Problem requirements:
Look through the material and copy each line holding "Task".

Recorded data:
────

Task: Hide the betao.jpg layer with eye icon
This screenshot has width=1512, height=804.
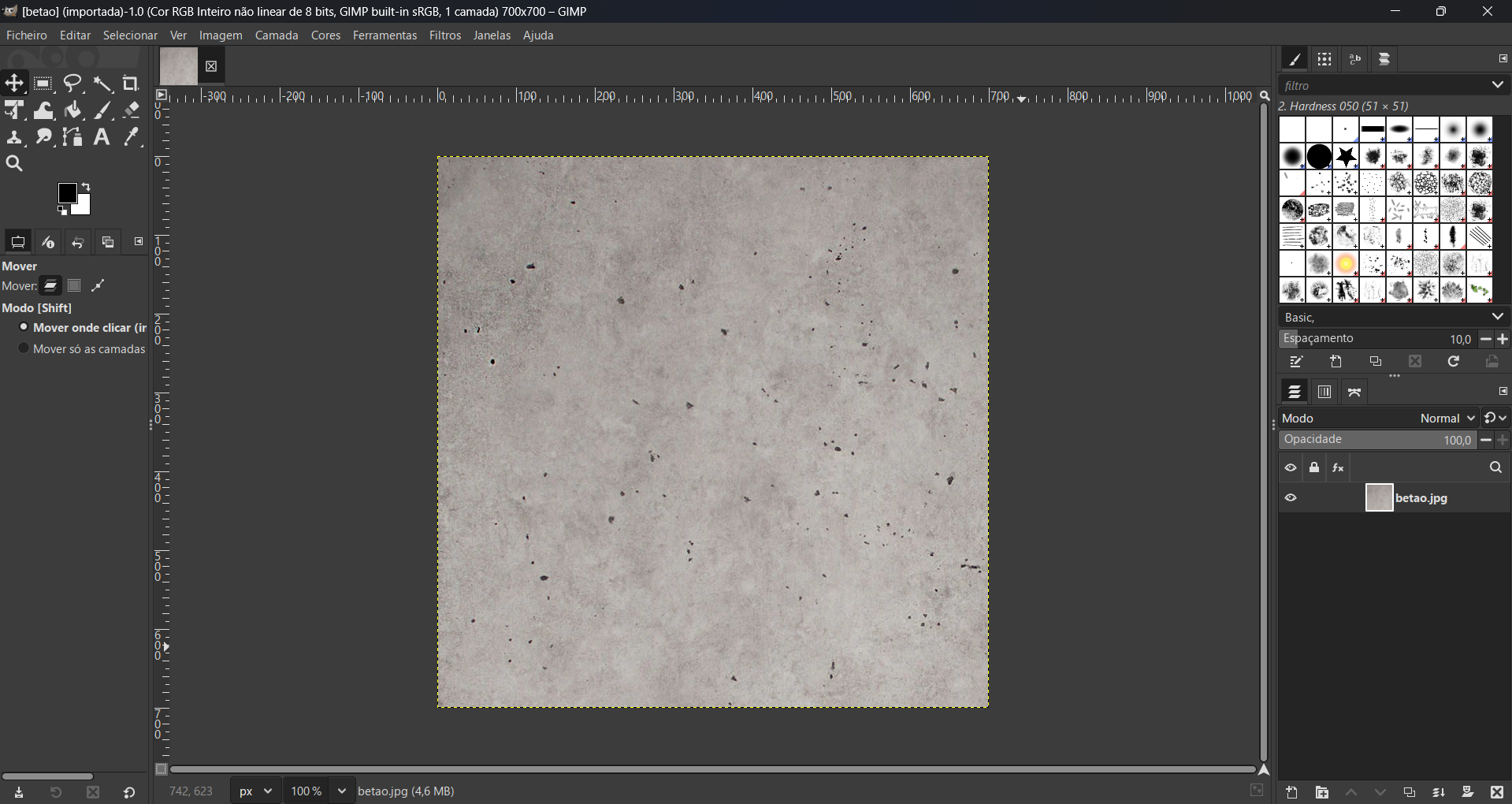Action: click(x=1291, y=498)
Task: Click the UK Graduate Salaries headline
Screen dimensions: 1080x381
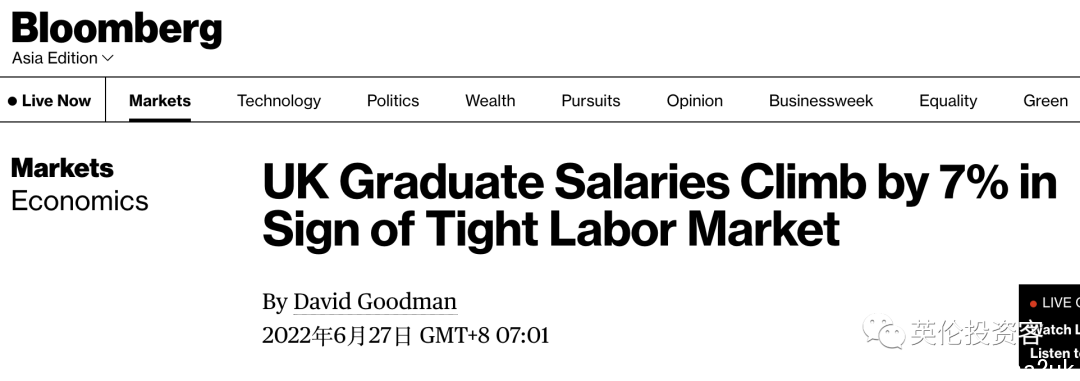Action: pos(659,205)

────

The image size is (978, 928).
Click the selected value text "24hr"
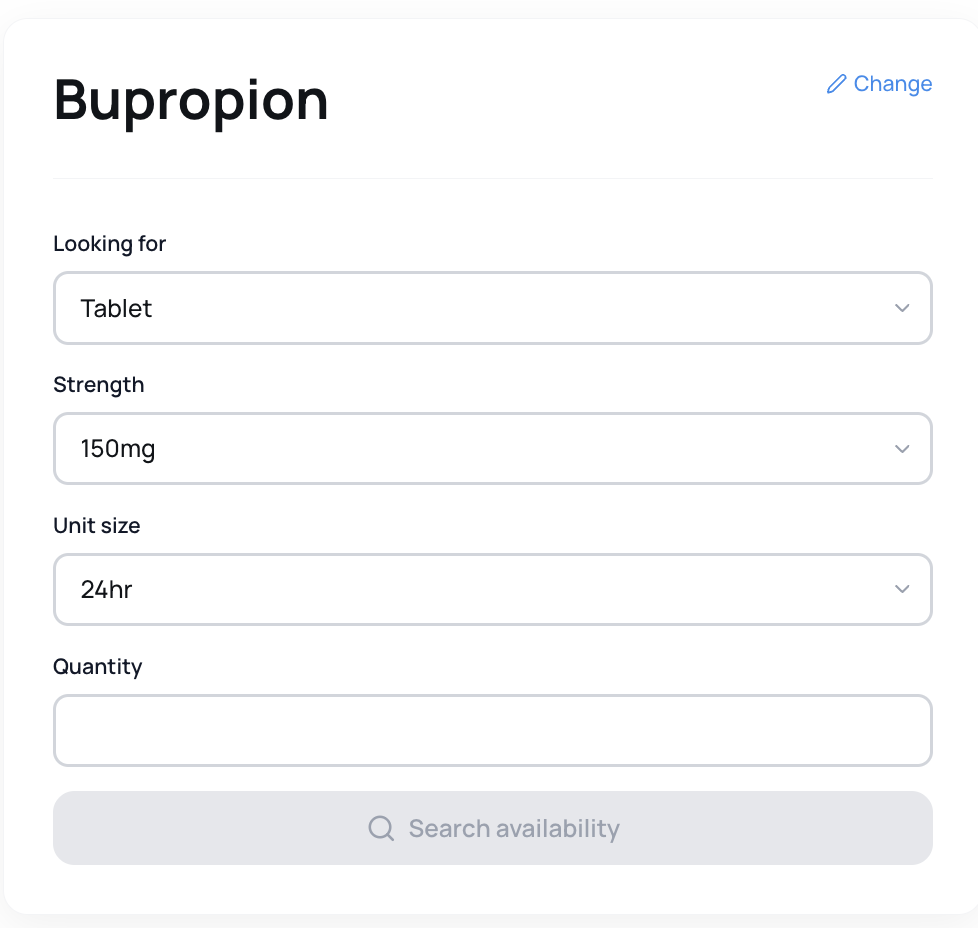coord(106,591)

────

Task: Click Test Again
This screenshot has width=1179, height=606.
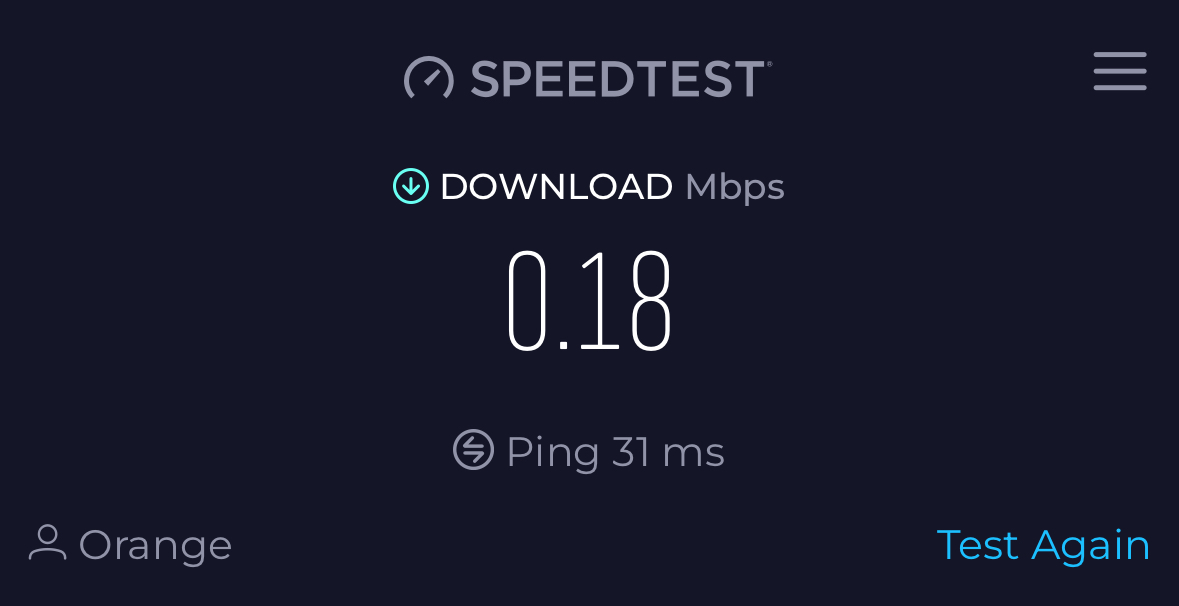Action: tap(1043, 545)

────

Answer to the exercise:
Task: Hide the betao.jpg layer with eye icon
Task: Click the UK Graduate Salaries headline
Task: Click Test Again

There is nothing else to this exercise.